Quand ces mouvements arrivent au pouvoir par les urnes ou qu’ils inspirent des états déjà autoritaires, cela contribue à faire encore reculer la démocratie à l’ «échelle internationale». On a ainsi une multiplication des pouvoirs plus ou moins autoritaires mais tous néanmoins élus comme dans les cas de Trump, Poutine, Narendra Modi, Erdogan, Duterte mais aussi en Pologne, en Hongrie, en France, en Espagne, en Israël, au Sri-Lanka, en Malaisie, au Japon, en Argentine, au Chili, au Brésil, etc.
Les personnes ou organisations qui militent avec le plus d’efficacité contre ce système, quand elles deviennent vraiment efficaces donc dangereuses pour le pouvoir, sont qualifiées de terroristes : ex : Assange, Snowden, les « lanceurs d’alerte », les « faucheurs »volontaires », les « zadistes » etc. Tout l’arsenal judiciaire est déployé contre eux.
Les facteurs d’espoir
Nombreux pourtant sont les mouvements et les personnes qui luttent pour améliorer le monde. Que ce soit dans les champs de l’humanitaire, de l’environnement, de l’aide aux réfugiés, mais aussi de l’éducation, de la santé, des alternatives économiques, des médias libres et même de la politique, les initiatives se multiplient depuis les années 90. Après la vague altermondialiste, puis l’essor des gauches latino-américaines, il y a eu les printemps arabes et les divers mouvements « indignés ». Chacune de ces dynamiques a fait avancer les valeurs humaines. Il est remarquable que la plupart de ces mouvements aient rejeté la violence et utilisé des méthodes de lutte pacifiques et non-violentes.
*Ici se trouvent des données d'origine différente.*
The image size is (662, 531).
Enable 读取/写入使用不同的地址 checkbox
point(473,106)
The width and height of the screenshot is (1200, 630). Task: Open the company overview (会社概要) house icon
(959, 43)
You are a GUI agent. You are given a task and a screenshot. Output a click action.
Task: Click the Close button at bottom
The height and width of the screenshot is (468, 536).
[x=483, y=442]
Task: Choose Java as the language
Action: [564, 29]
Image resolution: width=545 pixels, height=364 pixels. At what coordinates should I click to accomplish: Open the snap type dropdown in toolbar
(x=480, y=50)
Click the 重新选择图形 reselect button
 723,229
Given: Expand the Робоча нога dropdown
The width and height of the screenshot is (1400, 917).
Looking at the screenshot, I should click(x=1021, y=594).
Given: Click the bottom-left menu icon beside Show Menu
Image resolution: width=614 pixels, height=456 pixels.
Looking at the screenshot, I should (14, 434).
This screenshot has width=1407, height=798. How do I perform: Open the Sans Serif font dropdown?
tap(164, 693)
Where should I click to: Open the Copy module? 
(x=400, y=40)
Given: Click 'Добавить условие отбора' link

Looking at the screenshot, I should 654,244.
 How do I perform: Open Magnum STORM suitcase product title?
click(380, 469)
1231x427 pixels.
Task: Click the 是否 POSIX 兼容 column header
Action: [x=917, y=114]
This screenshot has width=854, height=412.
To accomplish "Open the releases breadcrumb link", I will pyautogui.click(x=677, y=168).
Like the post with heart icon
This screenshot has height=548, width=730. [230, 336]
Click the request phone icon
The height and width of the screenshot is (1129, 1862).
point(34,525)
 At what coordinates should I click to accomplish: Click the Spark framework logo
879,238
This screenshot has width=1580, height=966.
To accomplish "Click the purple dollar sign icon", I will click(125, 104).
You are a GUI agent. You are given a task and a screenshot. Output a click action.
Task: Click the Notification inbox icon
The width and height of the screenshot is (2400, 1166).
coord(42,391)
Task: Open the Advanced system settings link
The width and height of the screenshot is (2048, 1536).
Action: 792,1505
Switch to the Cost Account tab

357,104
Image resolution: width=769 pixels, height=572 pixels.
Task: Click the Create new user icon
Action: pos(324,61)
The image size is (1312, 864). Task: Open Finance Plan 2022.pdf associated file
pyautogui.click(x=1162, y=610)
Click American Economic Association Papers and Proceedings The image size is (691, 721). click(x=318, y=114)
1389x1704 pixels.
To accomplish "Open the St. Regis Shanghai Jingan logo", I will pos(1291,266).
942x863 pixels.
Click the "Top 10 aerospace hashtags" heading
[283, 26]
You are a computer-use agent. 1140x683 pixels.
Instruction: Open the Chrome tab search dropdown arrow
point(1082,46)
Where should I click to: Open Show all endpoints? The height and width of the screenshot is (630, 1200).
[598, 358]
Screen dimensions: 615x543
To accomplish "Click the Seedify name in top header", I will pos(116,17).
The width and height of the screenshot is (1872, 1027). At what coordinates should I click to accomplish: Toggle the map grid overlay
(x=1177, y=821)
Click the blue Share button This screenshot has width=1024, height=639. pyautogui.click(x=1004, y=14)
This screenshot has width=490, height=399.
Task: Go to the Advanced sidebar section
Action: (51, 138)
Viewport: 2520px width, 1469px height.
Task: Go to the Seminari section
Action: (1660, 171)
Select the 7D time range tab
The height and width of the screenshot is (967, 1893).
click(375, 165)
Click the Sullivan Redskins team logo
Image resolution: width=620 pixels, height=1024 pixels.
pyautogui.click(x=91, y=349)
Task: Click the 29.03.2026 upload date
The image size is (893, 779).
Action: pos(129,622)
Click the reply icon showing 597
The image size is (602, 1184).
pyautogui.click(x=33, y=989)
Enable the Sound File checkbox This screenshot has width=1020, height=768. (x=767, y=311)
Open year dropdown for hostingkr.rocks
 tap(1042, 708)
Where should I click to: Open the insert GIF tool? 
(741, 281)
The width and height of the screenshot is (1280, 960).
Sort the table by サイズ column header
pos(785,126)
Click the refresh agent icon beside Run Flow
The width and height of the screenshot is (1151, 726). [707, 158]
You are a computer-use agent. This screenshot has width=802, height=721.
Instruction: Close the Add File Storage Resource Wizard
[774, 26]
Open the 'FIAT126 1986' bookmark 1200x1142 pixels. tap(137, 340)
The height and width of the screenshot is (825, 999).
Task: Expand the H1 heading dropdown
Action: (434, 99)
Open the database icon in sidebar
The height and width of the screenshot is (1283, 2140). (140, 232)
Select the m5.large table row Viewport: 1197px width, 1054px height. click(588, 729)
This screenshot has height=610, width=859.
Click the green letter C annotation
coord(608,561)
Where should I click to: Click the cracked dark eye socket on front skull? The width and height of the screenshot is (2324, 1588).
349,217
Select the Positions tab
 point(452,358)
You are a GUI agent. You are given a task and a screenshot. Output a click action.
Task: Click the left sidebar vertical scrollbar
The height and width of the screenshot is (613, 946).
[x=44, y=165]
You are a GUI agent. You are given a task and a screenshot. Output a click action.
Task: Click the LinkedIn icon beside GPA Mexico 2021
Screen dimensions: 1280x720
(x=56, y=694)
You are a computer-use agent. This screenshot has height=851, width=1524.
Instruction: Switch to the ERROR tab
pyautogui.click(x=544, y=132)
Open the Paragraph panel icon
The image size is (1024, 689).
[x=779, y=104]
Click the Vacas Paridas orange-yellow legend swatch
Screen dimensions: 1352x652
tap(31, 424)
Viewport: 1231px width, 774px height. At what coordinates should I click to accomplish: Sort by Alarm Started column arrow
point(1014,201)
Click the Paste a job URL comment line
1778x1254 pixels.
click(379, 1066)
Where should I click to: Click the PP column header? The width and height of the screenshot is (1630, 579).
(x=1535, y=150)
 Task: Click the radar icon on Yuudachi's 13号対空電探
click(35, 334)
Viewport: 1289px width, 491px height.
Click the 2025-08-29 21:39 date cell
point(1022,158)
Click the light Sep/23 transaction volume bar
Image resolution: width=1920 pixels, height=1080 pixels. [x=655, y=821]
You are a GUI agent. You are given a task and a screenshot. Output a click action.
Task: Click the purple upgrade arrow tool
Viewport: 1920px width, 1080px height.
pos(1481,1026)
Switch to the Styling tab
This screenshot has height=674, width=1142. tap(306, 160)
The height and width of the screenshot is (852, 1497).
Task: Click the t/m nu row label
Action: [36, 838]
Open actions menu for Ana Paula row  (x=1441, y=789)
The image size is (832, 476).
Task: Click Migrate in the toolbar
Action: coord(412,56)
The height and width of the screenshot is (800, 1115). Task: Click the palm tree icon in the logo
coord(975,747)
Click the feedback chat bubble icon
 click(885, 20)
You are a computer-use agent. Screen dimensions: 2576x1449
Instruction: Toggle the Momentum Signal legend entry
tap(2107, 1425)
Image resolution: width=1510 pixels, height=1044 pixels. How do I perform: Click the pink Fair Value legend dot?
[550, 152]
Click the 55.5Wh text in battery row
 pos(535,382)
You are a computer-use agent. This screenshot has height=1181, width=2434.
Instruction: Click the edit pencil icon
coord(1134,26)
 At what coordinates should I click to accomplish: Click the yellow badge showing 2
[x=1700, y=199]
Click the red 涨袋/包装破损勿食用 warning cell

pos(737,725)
Mais le monde arrive aujourd’hui à une « croisée des chemins » pour paraphraser l’économiste et l’essayiste humaniste argentin Guillermo Sullings. Pour tous ceux qui luttent pour humaniser le monde, il est évident que le désarmement en général et le désarmement nucléaire en particulier sont une priorité urgente. Mais le pouvoir étant global, il est nécessaire d’avancer sur tous les fronts en même temps : politique, diplomatique, financier, économique, social, culturel, scientifique, religieux, etc. La réforme des Nations Unies, la lutte contre le pouvoir financier, la mise en place d’une économie mixte où les nécessités humaines vitales sont mises comme priorité, le développement de la démocratie réelle sont quelques-unes des propositions à même de changer l’ordre du monde. La nécessité de faire converger ces luttes multiples et multiformes est maintenant arrivée. L’image de la Nation Humaine Universelle peut donner une direction à cette convergence et la nonviolence active doit en être la méthodologie d’action.